If things are this bad at airports for Boden Man – a pillar of British society – how much worse is it if you have committed those international crimes of Being Vaguely Foreign-Looking, Having Shifty Eyes or Walking in a Suspicious Manner? We are all terrorists now in the eyes of the law, but the minute you think logically about it, you feel that a) the liquid explosive thing is old hat and surely the malevolent masterminds have moved on, and b) that our money might be better spent stopping terrorism at the planning stages, with more police investigations, Googling passengers’ names, and infiltrating terror cells, rather than tearing the free glue sticks off kids’ Art Attack comics and making them cry.

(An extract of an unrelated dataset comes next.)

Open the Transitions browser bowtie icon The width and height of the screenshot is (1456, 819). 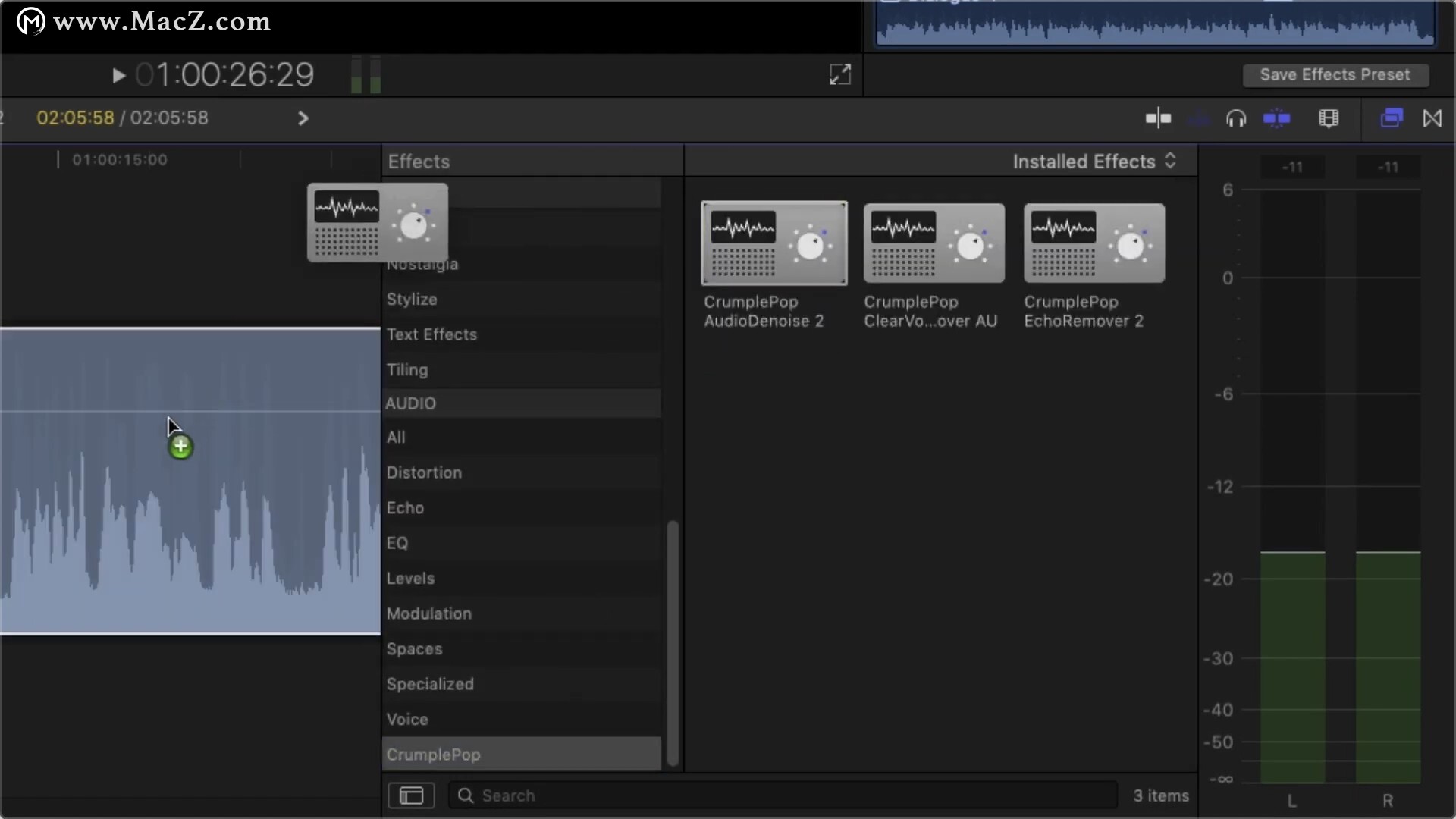click(x=1432, y=118)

And what about all the dangerous stuff they confiscate – Innocent smoothies, Evian, camomile shampoo? It doesn’t go off to the bomb-disposal squad, does it? No, they just chuck it all in a big bin bag. (I like to think there’s a sort of tombola at the end of every day to cheer up the airport staff, at which they share out the confiscated spoils. “Tweezers?” “Nah, got ten pairs already.” “Large bottle of Chanel No. 5?” “Ooh, yes; nice present for the wife.”) Meanwhile, all the gents toddle through security, heavily armed with their Gillette razors in their Ziploc bags. Of course, everything is a weapon. One of my favourite bits in 24 is when a prisoner on a plane gets hold of a broken credit card and cuts someone’s throat with it. What do we do next? Fly penniless and naked in paper hospital gowns?

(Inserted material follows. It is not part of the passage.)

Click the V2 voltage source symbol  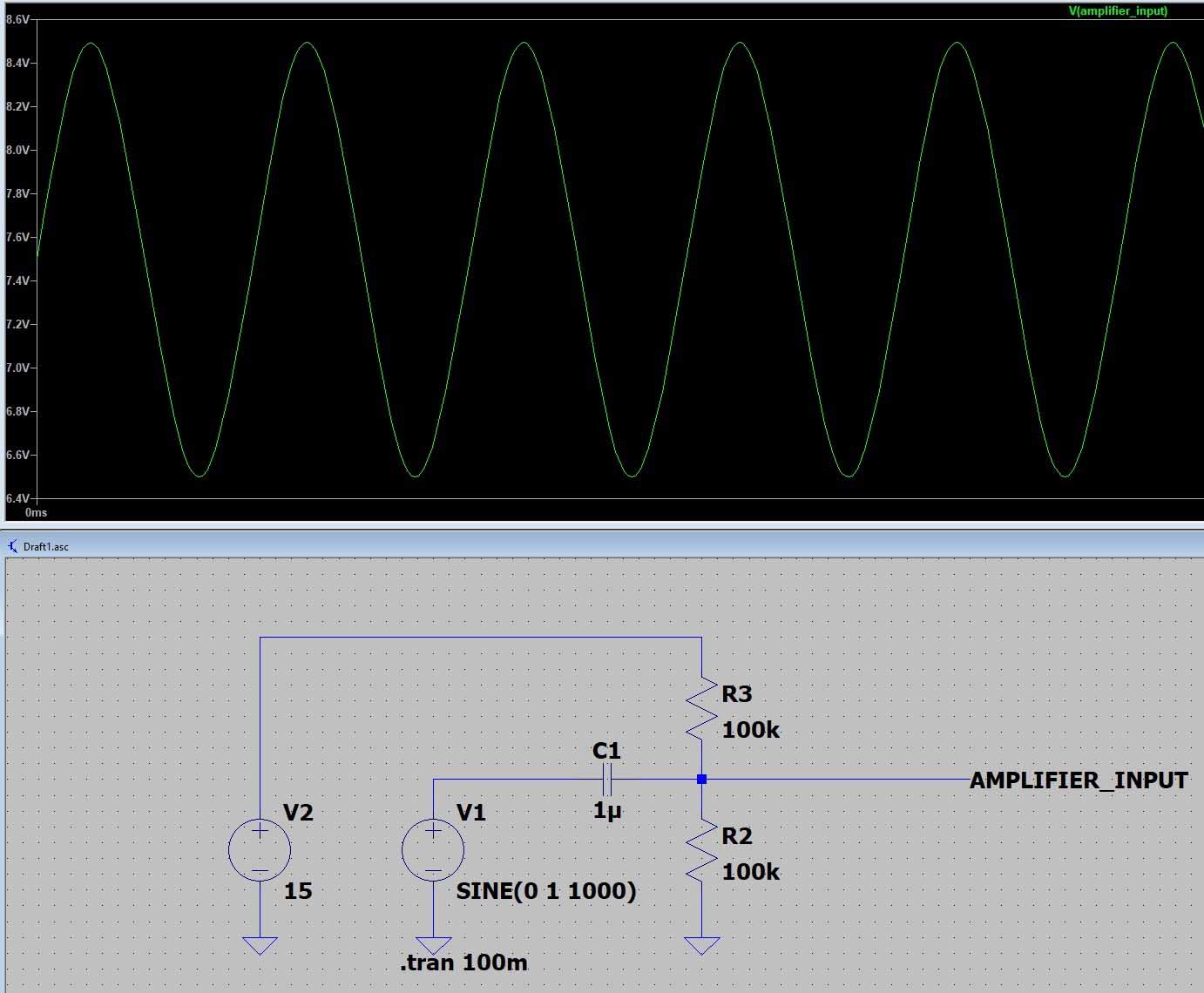click(260, 850)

Nearly seven years after 9/11, we are still suffering from a mass delusion that disaster will be averted by eating with plastic Sporks in the departure lounge and being shouted at by guards in sweaty two-hour queues. Why do we put up with it so unquestioningly? I think that we, the passengers, have become cowed and submissive, and that a few – not all – of the airport security guards are relishing their new powers. They don’t get paid well, but at least they can vent their frustrations on Boden Man.

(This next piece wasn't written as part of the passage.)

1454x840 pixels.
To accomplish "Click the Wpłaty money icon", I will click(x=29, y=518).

I was looking back at the infamous Stanford University prison experiment, in which psychologist Philip G. Zimbardo took 24 nice, middle-class students, divided them into guards and prisoners, and left them to act out their roles. Within days, Zimbardo wrote, “the warders became increasingly aggressive and the prisoners increasingly submissive”. It was stopped after six days, when the warders had sprayed naked prisoners with fire extinguishers, denied them food, and made them clean toilets with their bare hands. Power-crazed, the warders wrote their own rules, humiliating and harassing. The prisoners, their classmates, showed signs of depression and extreme stress.
Scary, isn’t it? But surely every time a terrorist walks through one of our airports, he or she must be glorying in the sight of a nation cowed, playing out the roles of prisoners and guards, albeit politely. It’s up to you, Boden Man, to resist.